• Задания
1. Сколько лет отец проработал в забое под землей, согласно воспоминаниям о послевоенных годах?
2. Продолжите воспоминания о послевоенной жизни в бараке с того места, где текст заканчивается.

• Исходный текст
Конец войне! Солдаты начали возвращаться домой. Отправился по месту жительства моей матери, в Нижний Ольшан, и отец.

Не прошло и месяца после его возвращения, как ночью к нашему дому подкатил «черный воронок», предвестник беды. Отца арестовали. За то, что попал и был в плену. «Тройка» вынесла приговор: «Лишить гражданских прав сроком на семь лет». От Соловков и Сибири отца спасло то, что он партизанил. Тем не менее ему предстояла работа, правда, без конвоя, на угольных шахтах Подмосковья в тогдашнем Сталиногорске. В забое под землей он отработал четыре года и три на поверхности.

1946-47 годы, да и следующий, были очень тяжелыми.

Барак. Комнатушка 2 на 3,5 метра. Каждый хозяин такого жилища сам обустраивал свой угол, где размещались одновременно и кухня, и все остальное хозяйство. А в хозяйстве этом хватало всего, в том числе и тараканов, клопов и всякой другой нечисти, от которой даже дуста не было.

Работали все. Дома в бараках оставались старики, если они были, и дети, которых в каждой семье насчитывалось не менее двоих-троих. Продукты получали по карточкам. На трех человек в день получали пятьсот-шестьсот граммов хлеба. Сегодня трудно представить, как люди выживали.

Мы с ребятами ходили на жнивье собирать колоски ржи, хотя это и было запрещено. Небольшая сумка (вроде нынешних пакетов) колосков, приносимых мною, являлась хорошим подспорьем для семьи. Отец смастерил рушак; его, подсыпая зерно, мы крутили по очереди. Из муки мать пекла лепешки. Какие же они были тогда вкусные — объеденье!

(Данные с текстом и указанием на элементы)

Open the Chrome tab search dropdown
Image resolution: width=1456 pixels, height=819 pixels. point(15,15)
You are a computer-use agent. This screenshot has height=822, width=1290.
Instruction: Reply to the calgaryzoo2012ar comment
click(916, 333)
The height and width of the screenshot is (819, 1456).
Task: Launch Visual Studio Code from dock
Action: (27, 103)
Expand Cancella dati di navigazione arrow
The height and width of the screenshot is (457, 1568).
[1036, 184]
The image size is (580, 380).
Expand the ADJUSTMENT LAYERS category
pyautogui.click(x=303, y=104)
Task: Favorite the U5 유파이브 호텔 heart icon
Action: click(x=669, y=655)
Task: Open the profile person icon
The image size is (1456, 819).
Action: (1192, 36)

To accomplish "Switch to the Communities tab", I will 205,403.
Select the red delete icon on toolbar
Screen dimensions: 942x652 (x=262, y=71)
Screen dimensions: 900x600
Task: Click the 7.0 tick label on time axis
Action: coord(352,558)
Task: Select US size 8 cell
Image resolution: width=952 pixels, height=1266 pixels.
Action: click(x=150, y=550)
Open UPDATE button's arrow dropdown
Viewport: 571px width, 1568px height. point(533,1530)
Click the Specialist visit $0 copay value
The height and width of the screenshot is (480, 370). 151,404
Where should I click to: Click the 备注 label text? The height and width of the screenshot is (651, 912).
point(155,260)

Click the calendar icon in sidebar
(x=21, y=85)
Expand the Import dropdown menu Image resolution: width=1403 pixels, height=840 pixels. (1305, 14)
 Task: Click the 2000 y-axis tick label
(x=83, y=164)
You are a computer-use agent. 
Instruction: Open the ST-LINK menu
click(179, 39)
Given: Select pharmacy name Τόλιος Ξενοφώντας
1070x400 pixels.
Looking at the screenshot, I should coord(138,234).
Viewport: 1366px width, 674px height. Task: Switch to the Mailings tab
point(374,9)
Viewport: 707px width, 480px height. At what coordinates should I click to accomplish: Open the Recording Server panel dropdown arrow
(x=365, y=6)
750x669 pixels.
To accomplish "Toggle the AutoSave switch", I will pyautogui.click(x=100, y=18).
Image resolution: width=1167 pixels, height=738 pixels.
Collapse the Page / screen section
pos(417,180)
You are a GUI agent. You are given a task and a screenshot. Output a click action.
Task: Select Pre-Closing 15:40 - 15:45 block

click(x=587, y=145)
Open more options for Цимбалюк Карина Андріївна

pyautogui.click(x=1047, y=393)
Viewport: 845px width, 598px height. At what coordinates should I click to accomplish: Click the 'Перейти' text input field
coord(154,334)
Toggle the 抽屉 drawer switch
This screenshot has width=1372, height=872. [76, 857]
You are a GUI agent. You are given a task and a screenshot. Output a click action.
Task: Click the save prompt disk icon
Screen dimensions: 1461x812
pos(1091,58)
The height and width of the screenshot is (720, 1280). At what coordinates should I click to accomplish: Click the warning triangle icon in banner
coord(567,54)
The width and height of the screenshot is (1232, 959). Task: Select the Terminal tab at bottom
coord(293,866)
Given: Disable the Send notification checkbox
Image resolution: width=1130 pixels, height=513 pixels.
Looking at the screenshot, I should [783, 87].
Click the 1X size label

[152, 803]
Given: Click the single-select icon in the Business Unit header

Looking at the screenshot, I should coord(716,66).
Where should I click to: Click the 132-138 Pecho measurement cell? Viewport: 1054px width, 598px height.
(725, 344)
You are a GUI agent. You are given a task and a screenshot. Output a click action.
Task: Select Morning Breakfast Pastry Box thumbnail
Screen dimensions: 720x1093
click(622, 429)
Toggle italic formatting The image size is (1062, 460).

• Ответы
1. Четыре года.

2.
Однажды, собирая колоски, я немного увлекся. Вдруг услышал крики. Взглянул — верховые, военные в длинных шинелях, плетками гонят с поля малых и старых, собиравших колоски. Слышу, и в мою сторону скачет конь. Оглянулся — сзади всадник. Он привстал на стременах, замахнулся плетью... Я сел на землю, на голову взгромоздил сумку с колосками, они начали сыпаться. Затих, жду — ну, сейчас... Вдруг опять конский топот, и всадник погнался, почему-то бросив меня, за другими ребятами, повзрослей. Я долго не мог опомниться, потом побежал на дорогу, где всадники уже никого плетьми не донимали.

***

Много горя пришлось хлебнуть моим родителям. Когда отец освободился, мы всей семьей переехали на постоянное место жительства в Воронежскую область. С тех пор много воды утекло. Я и сегодня часто вспоминаю отца, мать. Несмотря на годы лихолетья, у них всегда теплилась надежда на лучшую жизнь.

Вспоминая отца, партизана Великой Отечественной войны, хочу склонить голову перед всеми павшими и умершими от ран, а ныне здравствующим ветеранам и труженикам тыла пожелать здоровья. Долгих вам лет, уважаемые!

Александр МАТЯШ.

Ветеран труда.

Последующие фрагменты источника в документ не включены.